[Records excerpted from a collection]
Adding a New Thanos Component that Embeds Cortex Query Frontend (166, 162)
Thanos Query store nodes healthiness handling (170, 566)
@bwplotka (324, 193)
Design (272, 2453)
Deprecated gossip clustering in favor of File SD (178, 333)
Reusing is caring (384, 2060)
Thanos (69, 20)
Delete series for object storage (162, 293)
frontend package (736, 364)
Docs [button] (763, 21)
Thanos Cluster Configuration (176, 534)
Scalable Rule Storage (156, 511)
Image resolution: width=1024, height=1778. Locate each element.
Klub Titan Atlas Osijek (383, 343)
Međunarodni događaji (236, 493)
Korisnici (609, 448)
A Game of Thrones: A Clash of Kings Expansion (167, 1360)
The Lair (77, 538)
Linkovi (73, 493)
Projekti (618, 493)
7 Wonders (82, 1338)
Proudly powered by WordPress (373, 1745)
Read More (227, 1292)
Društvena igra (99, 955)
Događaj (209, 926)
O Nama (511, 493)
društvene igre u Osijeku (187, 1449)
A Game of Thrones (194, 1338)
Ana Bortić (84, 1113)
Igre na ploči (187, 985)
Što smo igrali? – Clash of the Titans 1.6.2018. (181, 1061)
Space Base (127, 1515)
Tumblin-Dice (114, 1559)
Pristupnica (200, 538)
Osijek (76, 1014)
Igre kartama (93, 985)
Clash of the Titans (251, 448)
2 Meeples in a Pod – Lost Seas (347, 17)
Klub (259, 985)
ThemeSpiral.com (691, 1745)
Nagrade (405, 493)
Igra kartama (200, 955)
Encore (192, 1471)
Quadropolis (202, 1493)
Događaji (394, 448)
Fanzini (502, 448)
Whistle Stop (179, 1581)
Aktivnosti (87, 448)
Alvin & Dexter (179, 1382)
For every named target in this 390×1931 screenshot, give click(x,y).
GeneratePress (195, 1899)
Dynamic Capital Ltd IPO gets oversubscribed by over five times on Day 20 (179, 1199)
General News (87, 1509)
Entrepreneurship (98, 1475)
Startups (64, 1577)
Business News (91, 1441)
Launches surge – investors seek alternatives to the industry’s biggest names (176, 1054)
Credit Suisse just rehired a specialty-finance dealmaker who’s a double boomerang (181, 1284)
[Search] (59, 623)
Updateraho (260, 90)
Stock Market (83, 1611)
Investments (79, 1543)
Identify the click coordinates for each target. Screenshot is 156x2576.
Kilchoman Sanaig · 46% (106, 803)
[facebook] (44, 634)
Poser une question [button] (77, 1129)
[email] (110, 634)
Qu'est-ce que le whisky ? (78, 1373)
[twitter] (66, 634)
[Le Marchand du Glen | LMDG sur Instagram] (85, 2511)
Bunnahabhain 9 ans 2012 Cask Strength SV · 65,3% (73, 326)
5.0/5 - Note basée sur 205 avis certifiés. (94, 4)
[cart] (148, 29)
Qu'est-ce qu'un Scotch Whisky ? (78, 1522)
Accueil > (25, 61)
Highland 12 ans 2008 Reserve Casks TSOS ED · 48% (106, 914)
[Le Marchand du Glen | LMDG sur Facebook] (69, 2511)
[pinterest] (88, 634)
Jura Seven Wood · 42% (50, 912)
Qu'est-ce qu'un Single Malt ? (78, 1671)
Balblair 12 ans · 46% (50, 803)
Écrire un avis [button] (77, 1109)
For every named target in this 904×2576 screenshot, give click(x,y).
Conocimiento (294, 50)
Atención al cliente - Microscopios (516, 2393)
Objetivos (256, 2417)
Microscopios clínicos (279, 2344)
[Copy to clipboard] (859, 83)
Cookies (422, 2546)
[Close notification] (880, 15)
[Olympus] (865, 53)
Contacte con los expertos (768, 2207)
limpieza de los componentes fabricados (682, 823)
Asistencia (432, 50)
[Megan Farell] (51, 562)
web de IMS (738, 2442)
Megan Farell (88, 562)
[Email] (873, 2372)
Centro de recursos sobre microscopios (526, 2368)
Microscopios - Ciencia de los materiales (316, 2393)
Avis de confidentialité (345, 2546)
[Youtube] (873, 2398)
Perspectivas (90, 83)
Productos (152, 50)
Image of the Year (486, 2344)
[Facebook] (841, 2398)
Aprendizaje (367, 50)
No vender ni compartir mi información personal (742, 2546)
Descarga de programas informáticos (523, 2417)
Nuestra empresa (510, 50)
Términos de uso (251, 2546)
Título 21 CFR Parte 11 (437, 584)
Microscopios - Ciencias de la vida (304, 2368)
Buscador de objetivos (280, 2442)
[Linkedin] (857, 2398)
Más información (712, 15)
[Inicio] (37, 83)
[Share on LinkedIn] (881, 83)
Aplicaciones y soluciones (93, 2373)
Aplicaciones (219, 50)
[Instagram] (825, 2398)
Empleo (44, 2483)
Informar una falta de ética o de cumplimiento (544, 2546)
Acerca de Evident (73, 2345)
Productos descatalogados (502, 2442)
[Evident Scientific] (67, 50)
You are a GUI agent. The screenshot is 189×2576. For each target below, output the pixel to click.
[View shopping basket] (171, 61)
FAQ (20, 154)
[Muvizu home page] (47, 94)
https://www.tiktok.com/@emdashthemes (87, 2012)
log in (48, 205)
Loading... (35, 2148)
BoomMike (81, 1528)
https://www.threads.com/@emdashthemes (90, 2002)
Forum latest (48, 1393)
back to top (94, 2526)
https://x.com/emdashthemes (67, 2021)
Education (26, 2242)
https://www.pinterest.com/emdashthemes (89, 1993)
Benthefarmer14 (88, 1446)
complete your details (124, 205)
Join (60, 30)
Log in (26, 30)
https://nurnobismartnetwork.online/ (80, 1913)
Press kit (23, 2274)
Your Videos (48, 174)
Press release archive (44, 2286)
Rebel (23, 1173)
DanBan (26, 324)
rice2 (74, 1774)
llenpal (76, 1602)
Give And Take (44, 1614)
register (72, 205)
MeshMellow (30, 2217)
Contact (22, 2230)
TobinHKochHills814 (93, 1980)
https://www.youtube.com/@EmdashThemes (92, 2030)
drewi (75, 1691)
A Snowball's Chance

TRY IT:
Reproduce each line of the records in which "every" appears.

RESPONSE TO THIS EXERCISE:
For every named target in this 390×1931 screenshot, give click(x,y).
For every named target in this 904×2576 screenshot, give click(x,y).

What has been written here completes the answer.